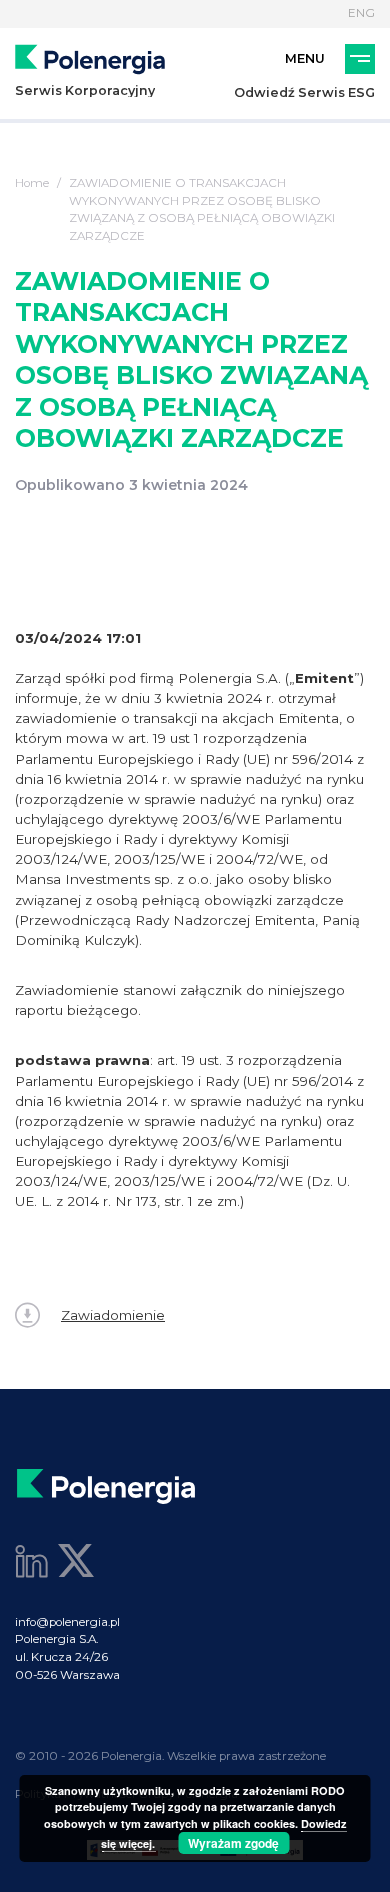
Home (32, 183)
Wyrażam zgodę (233, 1843)
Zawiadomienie (113, 1315)
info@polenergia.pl (67, 1622)
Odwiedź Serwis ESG (304, 92)
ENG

#####

→ **ASSIGNMENT**: Copy all the material word for word, minus its pictures.

→ **WRITTEN SOLUTION**:
Home (32, 183)
Wyrażam zgodę (233, 1843)
Zawiadomienie (113, 1315)
info@polenergia.pl (67, 1622)
Odwiedź Serwis ESG (304, 92)
ENG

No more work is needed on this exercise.